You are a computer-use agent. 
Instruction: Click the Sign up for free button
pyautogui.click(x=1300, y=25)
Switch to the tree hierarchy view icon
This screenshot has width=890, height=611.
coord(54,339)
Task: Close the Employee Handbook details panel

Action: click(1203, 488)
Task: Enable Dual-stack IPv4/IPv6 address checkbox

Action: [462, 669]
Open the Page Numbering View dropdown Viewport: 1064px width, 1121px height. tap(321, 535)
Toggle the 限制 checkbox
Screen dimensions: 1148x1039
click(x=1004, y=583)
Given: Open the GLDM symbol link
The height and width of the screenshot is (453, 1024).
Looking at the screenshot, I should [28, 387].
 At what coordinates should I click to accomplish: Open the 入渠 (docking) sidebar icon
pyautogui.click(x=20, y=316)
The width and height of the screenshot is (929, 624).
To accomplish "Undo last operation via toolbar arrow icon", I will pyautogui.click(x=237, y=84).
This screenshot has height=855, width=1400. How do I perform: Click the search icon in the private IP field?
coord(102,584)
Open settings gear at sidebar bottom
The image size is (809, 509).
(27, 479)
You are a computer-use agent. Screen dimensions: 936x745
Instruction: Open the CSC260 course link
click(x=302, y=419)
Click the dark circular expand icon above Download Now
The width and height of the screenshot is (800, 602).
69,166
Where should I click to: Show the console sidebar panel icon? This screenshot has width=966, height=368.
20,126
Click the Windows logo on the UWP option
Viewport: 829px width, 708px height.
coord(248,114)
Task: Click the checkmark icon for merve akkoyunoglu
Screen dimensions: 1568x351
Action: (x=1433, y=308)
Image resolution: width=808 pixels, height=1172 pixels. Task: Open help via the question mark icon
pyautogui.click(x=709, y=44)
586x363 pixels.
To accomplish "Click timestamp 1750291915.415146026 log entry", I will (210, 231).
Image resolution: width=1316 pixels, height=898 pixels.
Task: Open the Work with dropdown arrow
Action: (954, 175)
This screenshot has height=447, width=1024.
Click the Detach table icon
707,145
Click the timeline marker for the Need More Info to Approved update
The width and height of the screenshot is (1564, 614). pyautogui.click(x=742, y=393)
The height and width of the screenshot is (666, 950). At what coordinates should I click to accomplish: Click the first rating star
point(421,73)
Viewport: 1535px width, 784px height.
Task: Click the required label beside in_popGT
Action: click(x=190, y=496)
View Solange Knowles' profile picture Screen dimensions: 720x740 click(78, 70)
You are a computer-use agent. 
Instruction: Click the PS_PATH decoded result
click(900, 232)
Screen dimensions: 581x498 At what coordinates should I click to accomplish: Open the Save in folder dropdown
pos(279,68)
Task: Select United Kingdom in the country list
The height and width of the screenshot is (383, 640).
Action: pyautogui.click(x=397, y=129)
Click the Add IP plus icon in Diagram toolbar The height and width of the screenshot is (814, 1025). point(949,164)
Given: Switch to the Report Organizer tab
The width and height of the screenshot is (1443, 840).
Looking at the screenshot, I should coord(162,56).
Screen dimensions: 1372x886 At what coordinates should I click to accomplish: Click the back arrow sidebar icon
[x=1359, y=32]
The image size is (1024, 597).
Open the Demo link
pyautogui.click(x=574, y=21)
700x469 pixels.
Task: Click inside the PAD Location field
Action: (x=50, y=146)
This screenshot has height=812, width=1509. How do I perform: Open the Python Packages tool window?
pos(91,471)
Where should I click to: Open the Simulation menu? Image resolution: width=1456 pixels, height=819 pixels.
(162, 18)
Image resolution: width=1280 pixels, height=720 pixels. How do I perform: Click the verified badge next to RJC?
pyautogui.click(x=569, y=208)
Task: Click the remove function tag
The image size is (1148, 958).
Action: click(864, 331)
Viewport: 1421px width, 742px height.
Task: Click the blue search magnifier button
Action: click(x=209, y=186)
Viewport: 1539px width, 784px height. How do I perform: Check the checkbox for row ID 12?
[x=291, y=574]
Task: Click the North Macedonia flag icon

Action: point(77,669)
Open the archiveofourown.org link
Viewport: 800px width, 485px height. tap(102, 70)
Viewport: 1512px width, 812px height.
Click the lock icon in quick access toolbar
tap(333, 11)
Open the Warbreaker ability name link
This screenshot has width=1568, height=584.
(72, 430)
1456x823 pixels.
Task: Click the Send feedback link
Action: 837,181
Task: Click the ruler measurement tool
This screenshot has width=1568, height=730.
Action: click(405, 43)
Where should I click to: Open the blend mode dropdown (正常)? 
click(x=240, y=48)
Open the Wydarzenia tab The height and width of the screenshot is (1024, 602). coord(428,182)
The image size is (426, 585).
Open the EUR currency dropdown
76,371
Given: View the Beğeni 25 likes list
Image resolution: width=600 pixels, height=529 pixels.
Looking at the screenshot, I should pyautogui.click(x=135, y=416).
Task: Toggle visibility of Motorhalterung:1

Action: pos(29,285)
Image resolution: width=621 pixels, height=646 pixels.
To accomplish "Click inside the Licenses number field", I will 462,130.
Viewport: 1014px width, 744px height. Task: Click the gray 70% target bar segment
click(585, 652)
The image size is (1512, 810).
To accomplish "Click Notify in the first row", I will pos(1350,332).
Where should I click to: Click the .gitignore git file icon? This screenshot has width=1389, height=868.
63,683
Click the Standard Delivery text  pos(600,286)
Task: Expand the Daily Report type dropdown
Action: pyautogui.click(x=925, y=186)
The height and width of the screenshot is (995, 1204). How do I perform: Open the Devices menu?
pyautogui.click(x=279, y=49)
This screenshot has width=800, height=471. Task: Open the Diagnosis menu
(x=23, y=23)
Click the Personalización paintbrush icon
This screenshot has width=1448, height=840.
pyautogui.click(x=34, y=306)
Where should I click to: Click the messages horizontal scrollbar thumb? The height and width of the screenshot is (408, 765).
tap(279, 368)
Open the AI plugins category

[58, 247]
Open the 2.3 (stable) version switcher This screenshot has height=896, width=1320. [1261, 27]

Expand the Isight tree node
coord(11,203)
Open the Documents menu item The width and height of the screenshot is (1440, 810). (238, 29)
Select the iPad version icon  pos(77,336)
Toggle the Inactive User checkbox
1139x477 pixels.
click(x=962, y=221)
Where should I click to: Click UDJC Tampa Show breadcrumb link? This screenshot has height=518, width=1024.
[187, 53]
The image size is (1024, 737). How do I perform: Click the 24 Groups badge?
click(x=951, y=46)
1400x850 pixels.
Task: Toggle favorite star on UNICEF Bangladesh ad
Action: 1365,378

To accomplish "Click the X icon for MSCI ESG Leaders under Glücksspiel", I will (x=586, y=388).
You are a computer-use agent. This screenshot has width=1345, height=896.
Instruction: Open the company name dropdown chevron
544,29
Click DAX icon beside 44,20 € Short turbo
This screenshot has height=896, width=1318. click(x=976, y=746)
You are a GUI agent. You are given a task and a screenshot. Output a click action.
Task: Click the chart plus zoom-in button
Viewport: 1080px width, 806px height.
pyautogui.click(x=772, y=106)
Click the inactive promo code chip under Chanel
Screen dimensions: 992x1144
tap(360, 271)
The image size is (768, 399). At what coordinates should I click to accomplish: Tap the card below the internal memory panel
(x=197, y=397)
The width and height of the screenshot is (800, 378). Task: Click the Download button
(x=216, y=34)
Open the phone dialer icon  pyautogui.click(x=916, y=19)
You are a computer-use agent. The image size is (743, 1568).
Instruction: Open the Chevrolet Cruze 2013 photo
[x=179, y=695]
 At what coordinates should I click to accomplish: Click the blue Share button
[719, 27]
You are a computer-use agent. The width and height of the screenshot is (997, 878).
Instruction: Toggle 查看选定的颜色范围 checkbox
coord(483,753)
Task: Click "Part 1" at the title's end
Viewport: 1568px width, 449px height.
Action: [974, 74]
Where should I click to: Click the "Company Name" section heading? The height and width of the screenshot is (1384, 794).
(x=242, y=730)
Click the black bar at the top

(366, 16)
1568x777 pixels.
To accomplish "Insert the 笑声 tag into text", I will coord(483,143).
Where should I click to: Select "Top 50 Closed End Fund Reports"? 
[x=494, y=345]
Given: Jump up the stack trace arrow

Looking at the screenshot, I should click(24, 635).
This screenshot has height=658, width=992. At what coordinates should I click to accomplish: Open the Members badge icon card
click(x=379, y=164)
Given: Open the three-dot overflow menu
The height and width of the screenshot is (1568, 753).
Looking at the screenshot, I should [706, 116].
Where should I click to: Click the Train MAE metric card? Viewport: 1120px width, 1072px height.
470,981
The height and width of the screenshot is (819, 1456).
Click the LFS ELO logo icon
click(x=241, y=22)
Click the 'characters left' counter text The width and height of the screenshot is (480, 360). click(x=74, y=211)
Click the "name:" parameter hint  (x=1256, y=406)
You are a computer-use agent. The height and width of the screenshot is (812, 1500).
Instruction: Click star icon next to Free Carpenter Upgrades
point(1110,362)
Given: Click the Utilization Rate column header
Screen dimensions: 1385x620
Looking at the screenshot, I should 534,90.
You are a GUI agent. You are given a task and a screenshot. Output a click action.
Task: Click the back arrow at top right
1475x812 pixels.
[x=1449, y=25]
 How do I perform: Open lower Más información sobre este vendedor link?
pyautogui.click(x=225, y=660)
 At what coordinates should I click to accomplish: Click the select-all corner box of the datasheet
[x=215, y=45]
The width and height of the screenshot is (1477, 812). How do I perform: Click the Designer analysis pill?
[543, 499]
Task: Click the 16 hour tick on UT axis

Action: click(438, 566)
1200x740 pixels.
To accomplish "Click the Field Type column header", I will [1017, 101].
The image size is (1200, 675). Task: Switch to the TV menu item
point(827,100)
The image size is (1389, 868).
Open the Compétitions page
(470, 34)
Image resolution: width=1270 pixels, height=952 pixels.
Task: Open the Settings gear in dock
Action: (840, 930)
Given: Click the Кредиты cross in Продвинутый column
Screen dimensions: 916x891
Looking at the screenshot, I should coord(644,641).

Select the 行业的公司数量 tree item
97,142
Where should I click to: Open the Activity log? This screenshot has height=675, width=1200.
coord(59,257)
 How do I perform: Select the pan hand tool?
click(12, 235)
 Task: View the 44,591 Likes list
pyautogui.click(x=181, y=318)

Problem to solve: Please rewrite the items starting at the line that contains "The image size is (1389, 868)." and ending at the end of the items as a Markdown table with the columns Row and Line, leaving out blank lines.

Exercise output:
| Row | Line |
|---|---|
| 1 | The image size is (1389, 868). |
| 2 | Open the Compétitions page |
| 3 | (470, 34) |
| 4 | Image resolution: width=1270 pixels, height=952 pixels. |
| 5 | Task: Open the Settings gear in dock |
| 6 | Action: (840, 930) |
| 7 | Given: Click the Кредиты cross in Продвинутый column |
| 8 | Screen dimensions: 916x891 |
| 9 | Looking at the screenshot, I should coord(644,641). |
| 10 | Select the 行业的公司数量 tree item |
| 11 | 97,142 |
| 12 | Where should I click to: Open the Activity log? This screenshot has height=675, width=1200. |
| 13 | coord(59,257) |
| 14 |  How do I perform: Select the pan hand tool? |
| 15 | click(12, 235) |
| 16 |  Task: View the 44,591 Likes list |
| 17 | pyautogui.click(x=181, y=318) |